Littledale J. The general principle of law is, that the seller shall have his remedy against the principal, rather than against any other person. Where goods are bought by an agent, who does not at the time disclose that he is acting as agent; the vendor, although he has debited the agent, may upon discovering the principal, resort to him for payment. But if the principal be known to the seller at the time when he makes the contract, and he, with a full knowledge of the principal, chooses to debit the agent, he thereby makes his election, and cannot afterwards charge the principal. Or if in such case he debits the principal, he cannot afterwards charge the agent. There is a third case; the seller may, in his invoice and bill of parcels, mention both principal and agent: he may debit A. as a purchaser for goods bought through B., his agent. In that case, he thereby makes his election to charge the principal, and cannot afterwards resort to the agent. [91] The general principle is, that the seller shall have his remedy against the principal, although he may by electing to take the agent as his debtor, abandon his right against the principal. The present case differs from any of those which I have mentioned. Here the agent purchased the goods in his own name. The name of the principal was not then known to the seller, but it afterwards came to his knowledge. It seems to me to be more consistent with the general principle of law, that the seller shall have his remedy against the principal, rather than against any other person, to hold in this case that the seller, who knew that there was a principal, but did not know who that principal was, may resort to him as soon as he is discovered. Here the agent did not communicate to the seller sufficient information to enable him to debit any other individual. The seller was in the same situation, as if at the time of the contract he had not known that there was any principal besides

the person with whom he was dealing, and had afterwards discovered that the goods had been purchased on account of another; and, in that case, it is clear that he might have charged the principal. It is said, that he ought to have ascertained by enquiry of the agent who the principal was, but I think that he was not bound to make such enquiry, and that by debiting the agent with the price of the goods, he has not precluded himself from resorting to the principal, whose name was not disclosed to him. It might have been made a question, whether it was not a defence to this action that the principal resided in Scotland. But that was not a point made at the trial, nor noticed in the bill of exceptions; we cannot, therefore, take it into our [92] consideration. For the reasons already given, I think the plaintiff is entitled to recover. Judgment affirmed.
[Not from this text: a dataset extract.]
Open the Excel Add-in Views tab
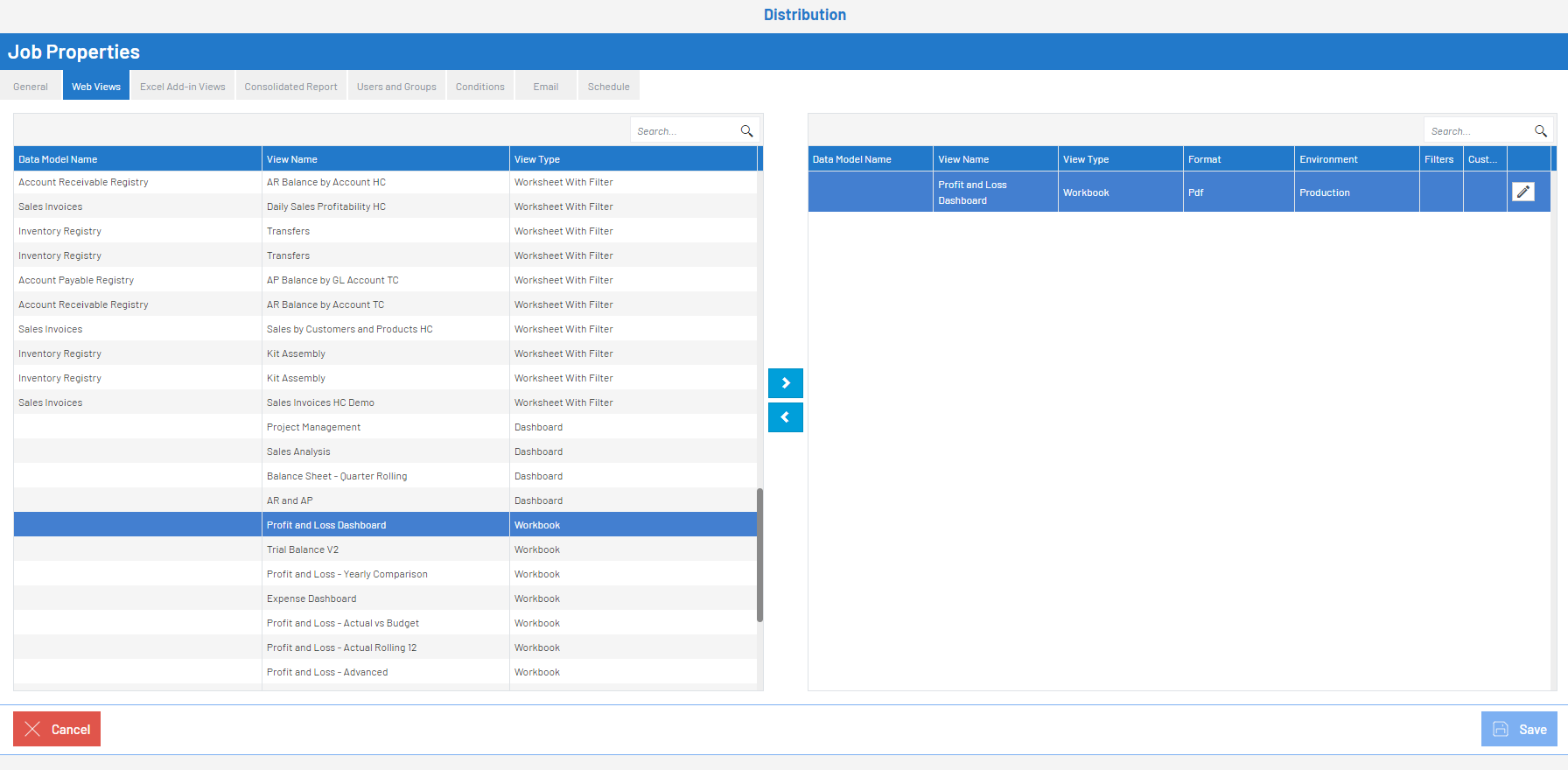The height and width of the screenshot is (770, 1568). [183, 87]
Parke J., having been concerned as counsel in the cause, gave no opinion.

SINCLAIR AND ANOTHER against BOWLES. Friday, February 6th, 1829. Where A. undertook, for a specific sum of money, to repair and make perfect a given article, then in a damaged state, and did repair it in part, but did not make it perfect; it was held, that he could not, in an action of assumpsit, recover for the value of the work done and materials found.

[S. C. 4 Man. & Ry. 1; 7 L. J. K. B. O. S. 178. 1867, L. R. 2 C. P.

Principle applied, Appleby v. Myers, 661.]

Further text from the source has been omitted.